Can you use mathematical induction to prove that t_n >= t_(n-1) for all n in ZZ^+ for a sequence with the general term: t_n=(3n+5)/(n+2), n in ZZ^+?

(b) And hence, or otherwise, prove that 8/3 <= t_n <= 3 for all n in ZZ^+

1 Answer
Feb 7, 2017

Induction does not seem to help prove the initial conjecture, but seems better suited for proving part (b).


Proof: t_n-t_(n-1) = (3n+5)/(n+2) - (3(n-1)+5)/((n-1)+2)
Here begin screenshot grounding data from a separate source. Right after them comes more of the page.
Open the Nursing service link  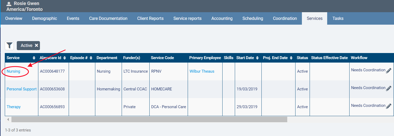pos(13,71)
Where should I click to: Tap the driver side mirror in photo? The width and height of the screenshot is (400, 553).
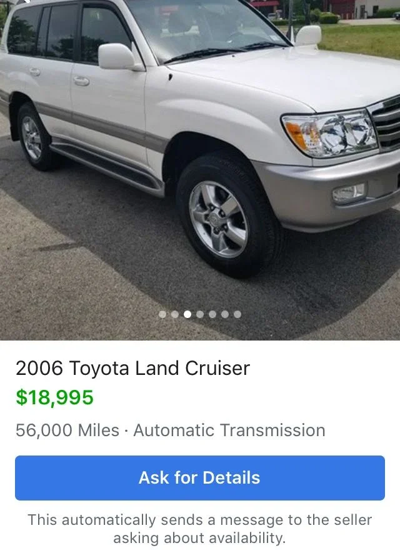[x=116, y=56]
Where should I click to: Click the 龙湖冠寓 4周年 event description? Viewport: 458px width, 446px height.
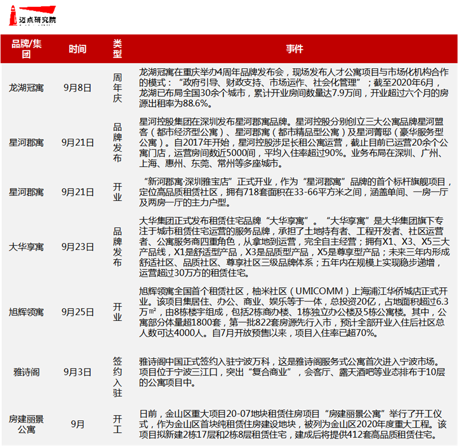pyautogui.click(x=294, y=88)

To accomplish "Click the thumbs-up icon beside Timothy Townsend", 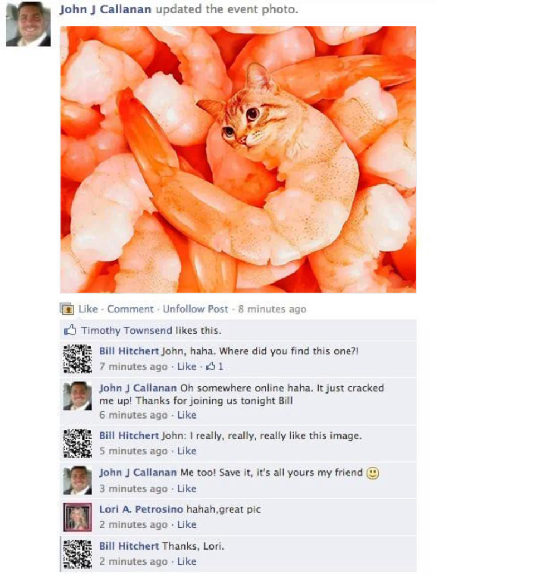I will [70, 330].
=(3n+5)/(n+2)-(3n+2)/(n+1)

=((3n+5)(n+1)-(3n+2)(n+2))/((n+1)(n+2))

=1/((n+1)(n+2)

>0 for all n in ZZ^+

:. t_n > t_(n-1) for all n in ZZ^+


(b)

Proof: (by induction)

Base case: For n=1, we have t_1 = 8/3 in [8/3, 3].

Inductive hypothesis: Suppose that t_k in [8/3, 3] for some k in ZZ^+.

Induction step: We wish to show that t_(k+1) in [8/3, 3]. Indeed,

8/3 <= t_k" " (by the inductive hypothesis)

<= t_(k+1)" " (by the previous proof)

= (3n+8)/(n+3)

< (3n+9)/(n+3)

=3

:. t_(k+1) in [3/8, 3]

We have supposed true for k and shown true for k+1, thus, by induction, t_n in [3/8, 3] for all n in ZZ^+. ∎